O Lume era o próximo passo da sequência amarrada que me conduzia da cama à cama num ciclo cada vez mais perfeito, despertar, trabalhar, dormir, todos os dias. Ele era o meu primeiro cliente da jornada. Paciente talvez, alvo ou vítima, aluno, mais um intrépido crente de si mesmo e de que é possível saber e até falar alguma coisa do mundo. Sou pago para ajudá-lo a superar suas próprias expectativas, já que ninguém esperava nada mais dele nem de meus outros alunos. Também serei pago se pelo menos orientá-lo a dizer as próprias convicções com começo, meio e fim, sem ir nem um milímetro além da aquisição do vocabulário necessário para passar pelos testes dos círculos sociais que lhe valeriam o carimbo de sabido o bastante para sentar-se nos sofás das melhores rodas da pálida sociedade que reluz nas metrópoles esfumaçadas longe daqui.

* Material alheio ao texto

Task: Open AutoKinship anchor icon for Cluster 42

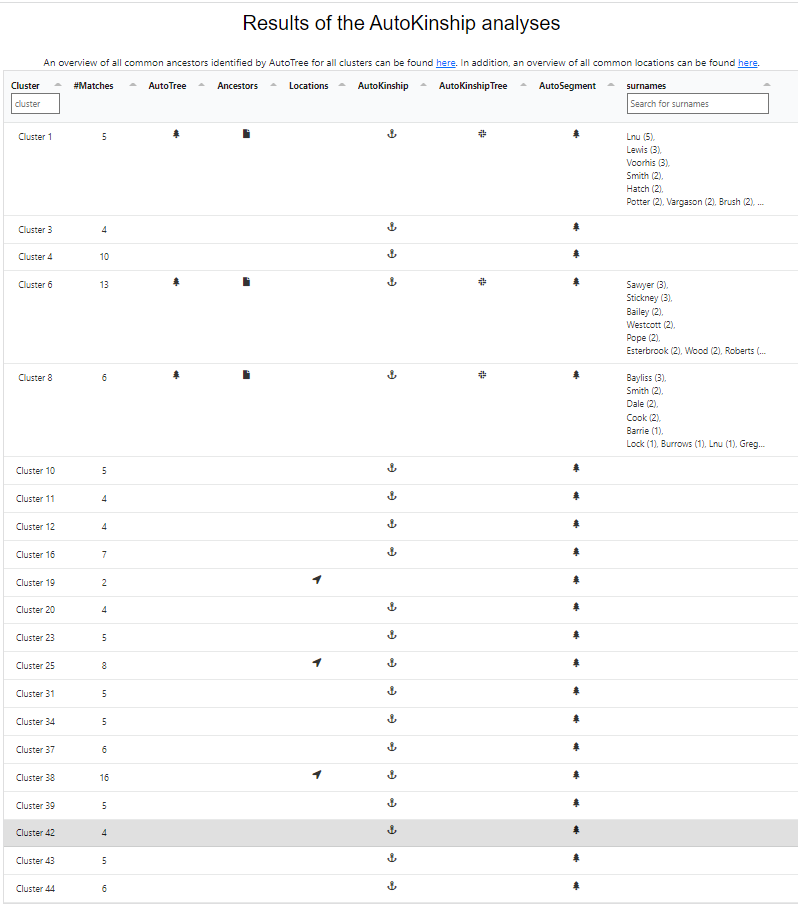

Mais café, alguma roupa, bicicleta e paciência. Devo chegar ao Lume antes que tenha a ideia de passar em minha casa para me tirar o sossego e exigir meu trabalho além do que eu aguento. Ele já estará lá, na escola, na outra ponta da vila, e vai ser chegar e imediatamente acelerar os miolos à toda, pra entender tudo direito dessas ideias tão distantes do meu corpo, do meu amor, da saudade da sibila, do ilhéu que o mundo todo é quando ela está longe.

Nosso trabalho começou pelo teste em si. O objetivo se transformou rapidamente em objeto de estudo. "É, agora eu entendo o dilema do ginecologista", ele dizia às vezes, já mergulhado na cerveja e carregando nas piadas grossas para disfarçar os seus problemas. Foi incrível como absorveu em poucos meses técnicas e teorias que costumavam se mostrar inférteis e duras para estudantes dedicados; ele as devorava por mera curiosidade, viver sua vida toda com ou sem elas não teria mudado o peso de sua alma, mas ele avançava, página por página, como se seus olhos avermelhados fossem o dispositivo exterior de um artefato oculto sob a pele, com engrenagens, roldanas, giroscópios e pêndulos, o motor que transformava um combustível invisível, o capricho, em leitura e cogitações.

- Pela carteira vermelha, faço até caridade. Sabe? Daquela cor do carpete que pregam na parede do cinema. É bonito de ver.

Brinquedos. As fichas que regem as cidades e seus cidadãos hoje são quase isso. Como no presídio em que os pontos de bom comportamento são motivo de orgulho e redenção, como se viver no limbo fosse melhor que o inferno em si. Talvez seja. Conheci um italiano que me garantia ter os melhores gregos da história instalados ali para sempre, entre os bebês sem batismo. Afinal, o que mais podiam desejar?

Funciona assim, ó, você, que ainda não percebeu que está num país moderno. Todos os espaços públicos são hoje controlados, e com eles um por um de cada símio humano identificado como cidadão. O direito de ir e vir, tão bonito nos papéis antigos, foi logo posto de lado por impraticável e contraditório com o direito à propriedade, diante do mundo real. Então quem tinha o que agarrar não ligou quando se instituiu a circulação controlada pelos cartões dos círculos sociais.